I’ve said this before, but adults have no idea what goes on in the lives of children. Kids hang out with other kids, they are in a world separate from adults. Bullying may seem like a rite of passage, but it shouldn’t be. It’s getting harsher, the kids are getting meaner; with the use of social networking it’s allowing for people to say things anonymously that they would never say in front of someone, and it’s dangerous. It isn’t just adults that are separated from kids, sometimes kids have to separate themselves from other kids to try to keep safe.

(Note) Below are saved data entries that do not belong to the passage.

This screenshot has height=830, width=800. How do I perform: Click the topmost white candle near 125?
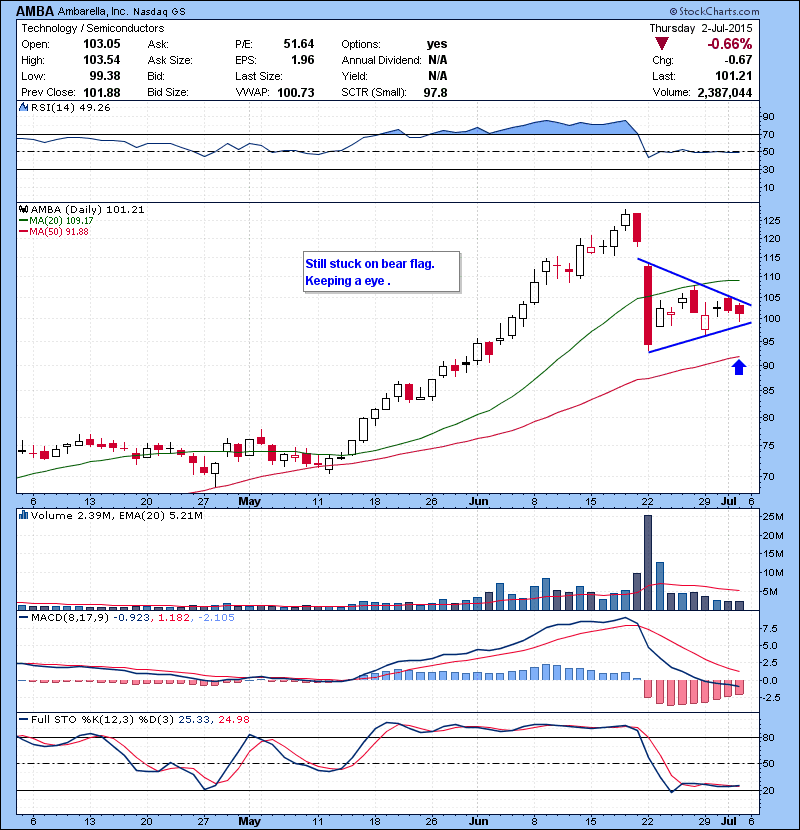[x=625, y=220]
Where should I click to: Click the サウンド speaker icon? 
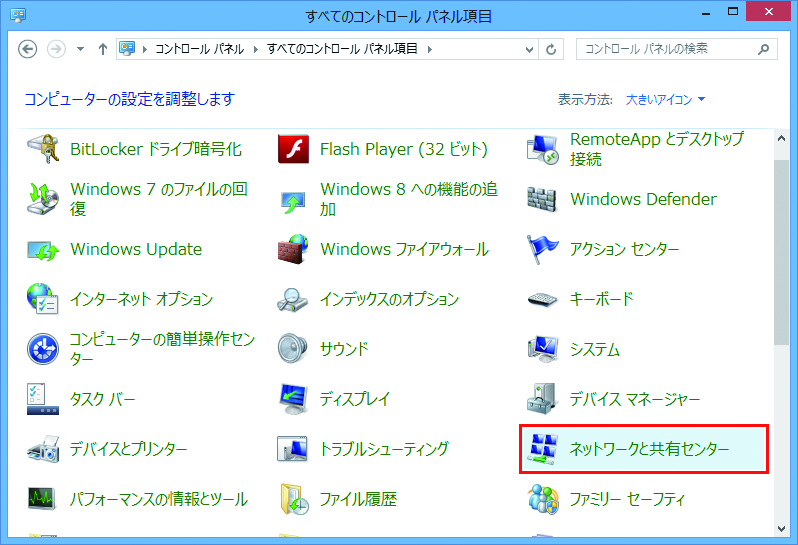point(292,349)
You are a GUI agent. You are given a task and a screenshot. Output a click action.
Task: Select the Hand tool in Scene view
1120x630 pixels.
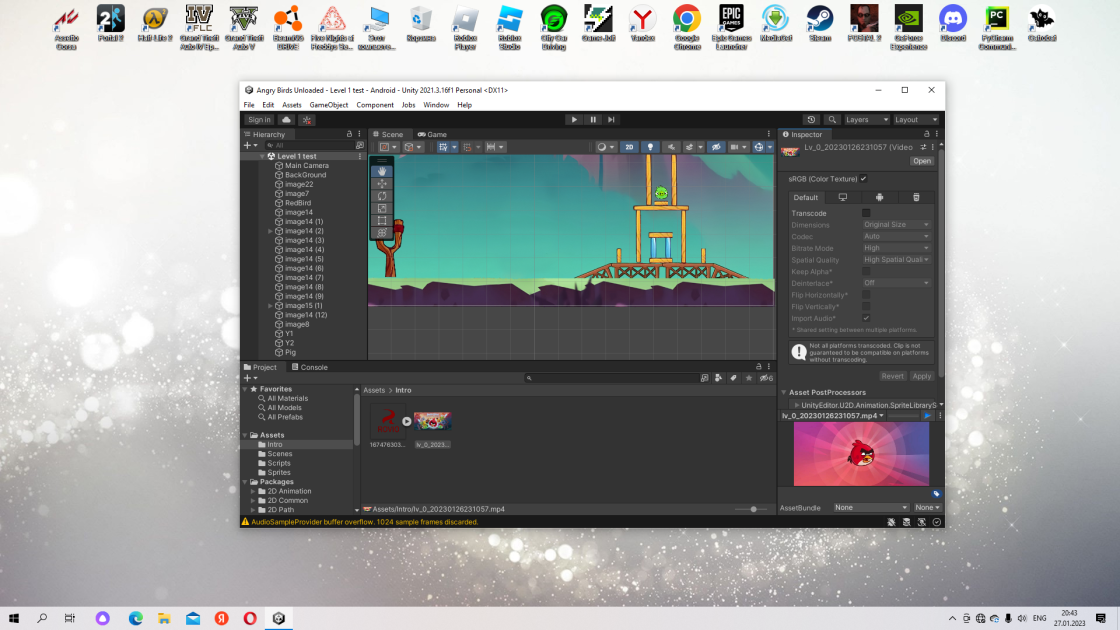click(382, 171)
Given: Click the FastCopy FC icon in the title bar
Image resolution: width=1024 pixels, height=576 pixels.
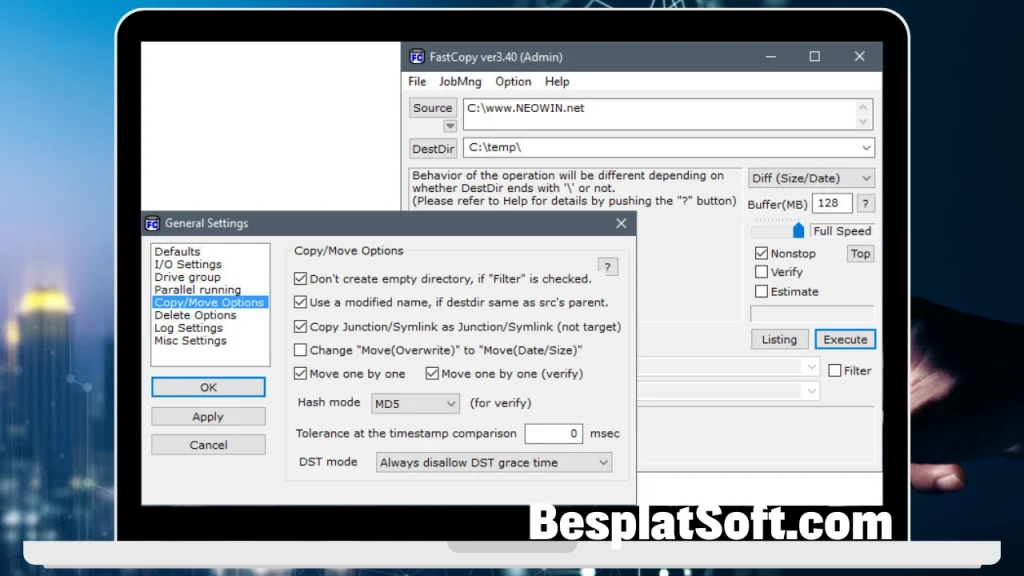Looking at the screenshot, I should (x=416, y=57).
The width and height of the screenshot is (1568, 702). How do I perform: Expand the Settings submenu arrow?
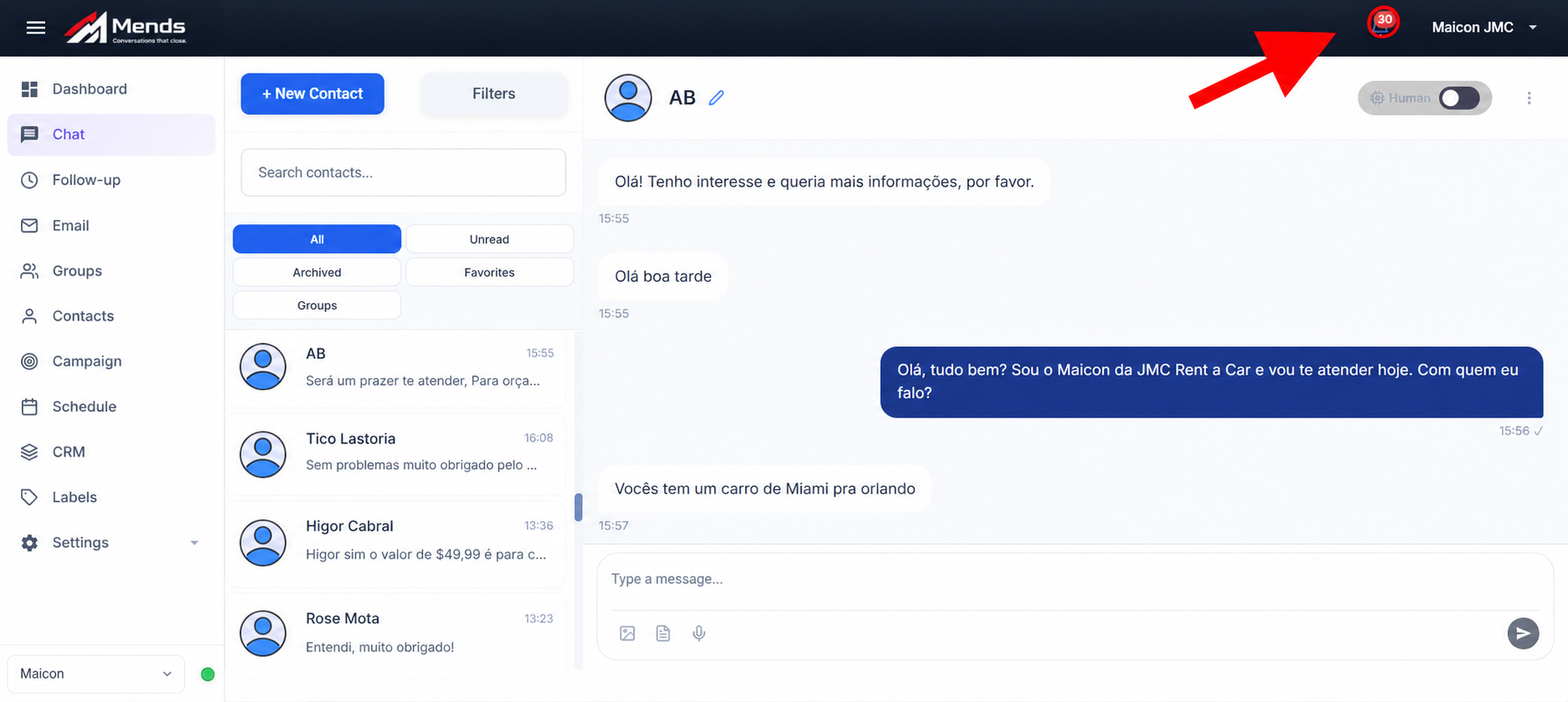point(194,543)
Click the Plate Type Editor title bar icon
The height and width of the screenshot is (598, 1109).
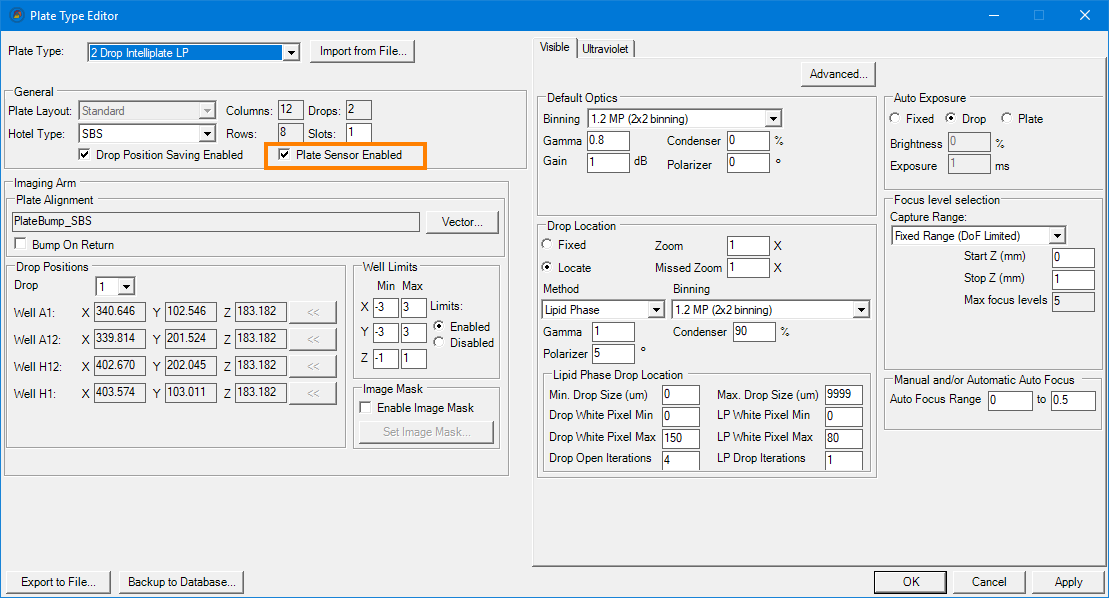tap(15, 15)
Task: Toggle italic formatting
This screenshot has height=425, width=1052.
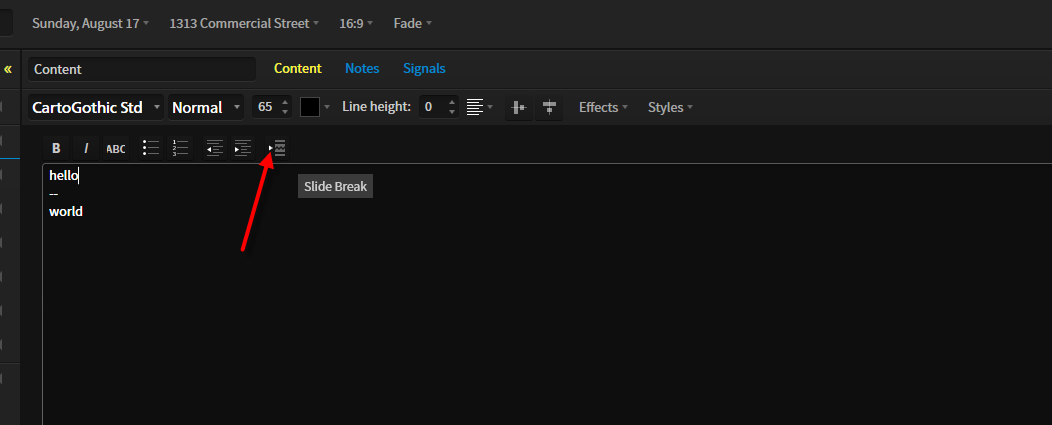Action: (86, 148)
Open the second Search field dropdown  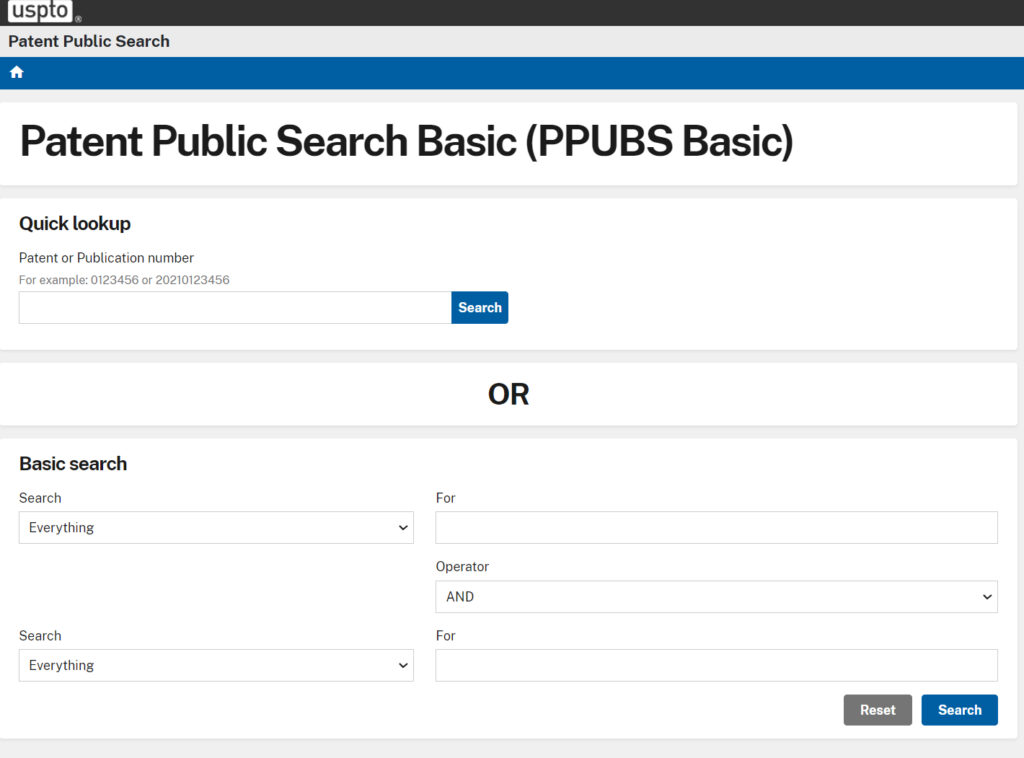tap(216, 666)
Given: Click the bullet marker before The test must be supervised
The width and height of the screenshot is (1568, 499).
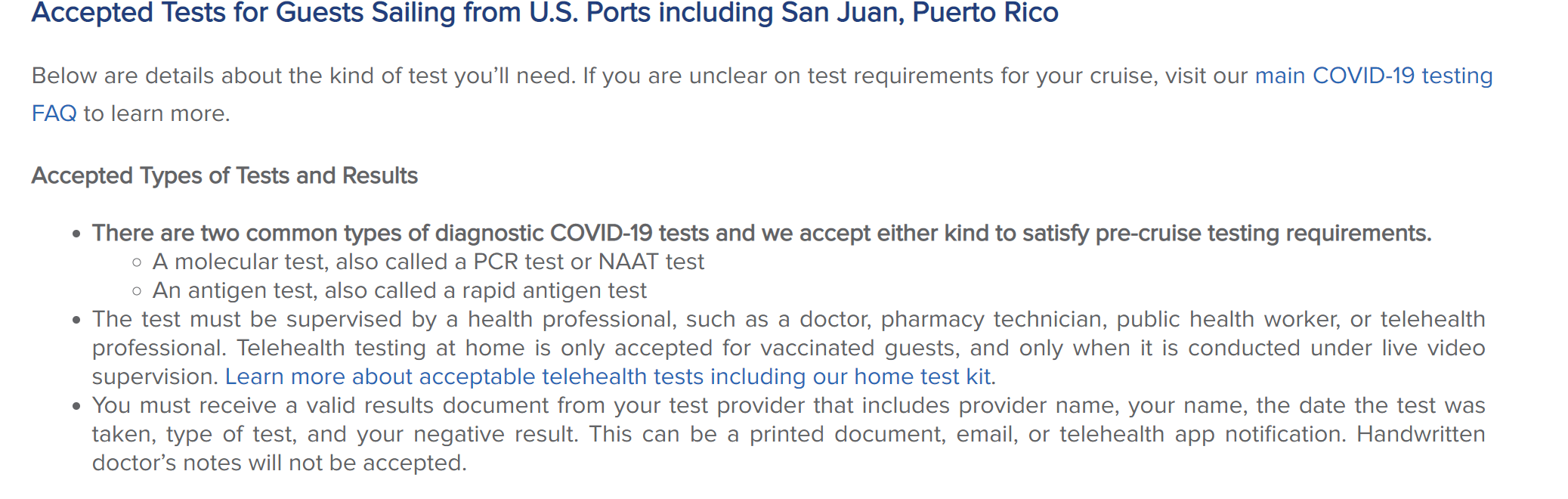Looking at the screenshot, I should pyautogui.click(x=76, y=321).
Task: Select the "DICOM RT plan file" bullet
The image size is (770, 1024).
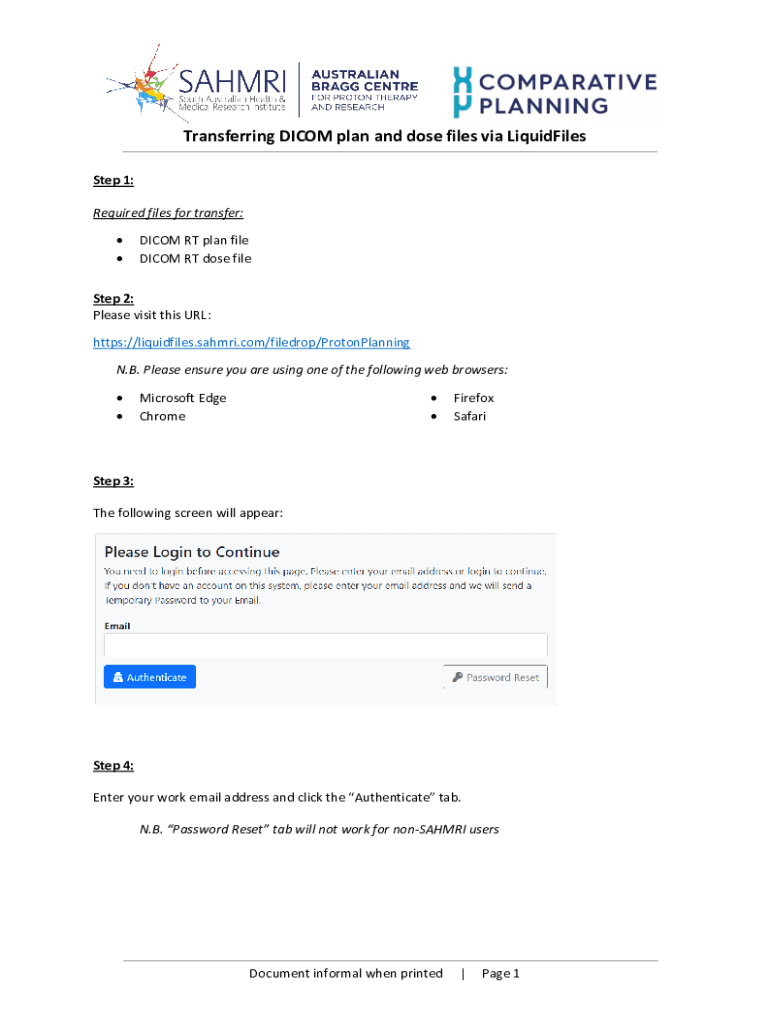Action: (194, 240)
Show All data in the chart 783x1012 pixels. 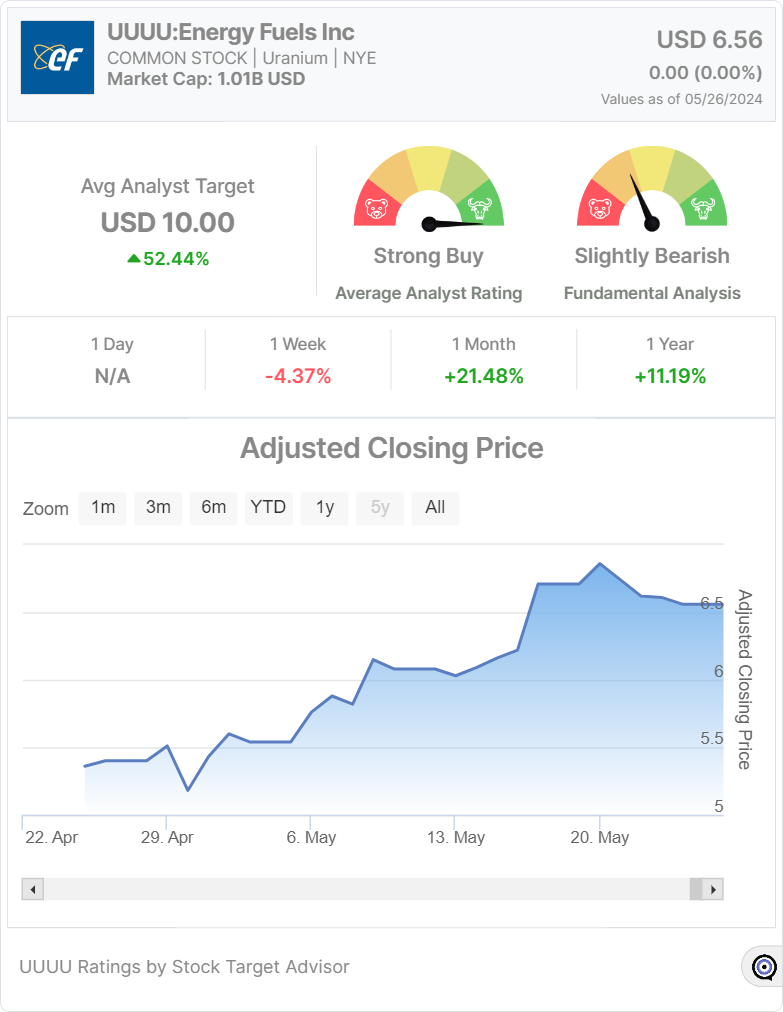[x=435, y=507]
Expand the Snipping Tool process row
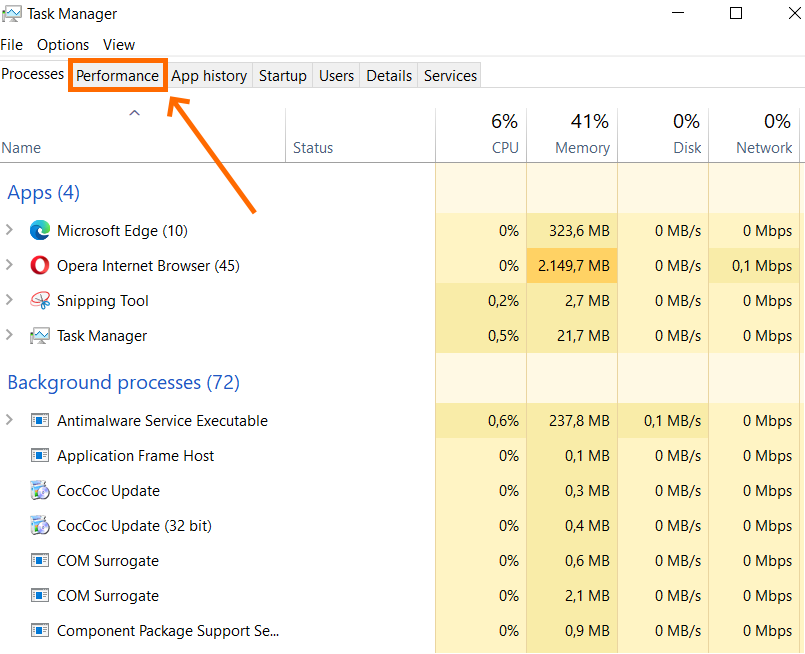Screen dimensions: 805x654 tap(10, 300)
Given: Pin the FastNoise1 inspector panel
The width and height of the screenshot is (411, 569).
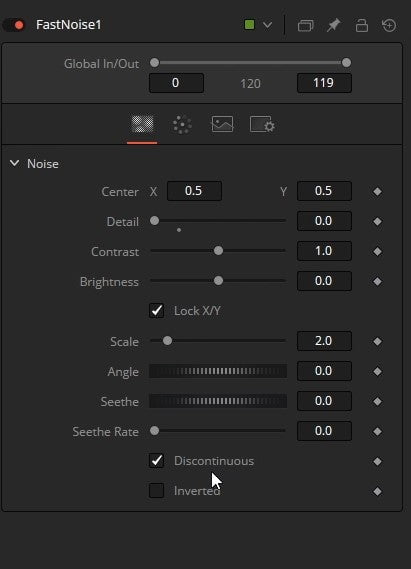Looking at the screenshot, I should coord(333,25).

The problem with this commercial is that while it does recognize that bullying contains more than two roles, it forgets to mention that speaking up can be hard. Peer pressure is a powerful thing. Bullies want people to be scared of them, the more people who know and are scared, the better it is. They remain as the head of the hierarchy through the use of fear. The more people who know that they use fear, the more recognition they get of their place in the system. It’s easy to say that people should not be bystanders, but stand up to bullies but if that means independently doing so, it offers the bully another target.
Most bullying is done by collectively ganging up on someone who seems different in some way. Sometimes there are no visible scars. Words can act as a weapon. In this clip, they actually fly around and show physical violence. Even though words really can’t do that, the effects can be the same or worse than physical violence. Words are powerful.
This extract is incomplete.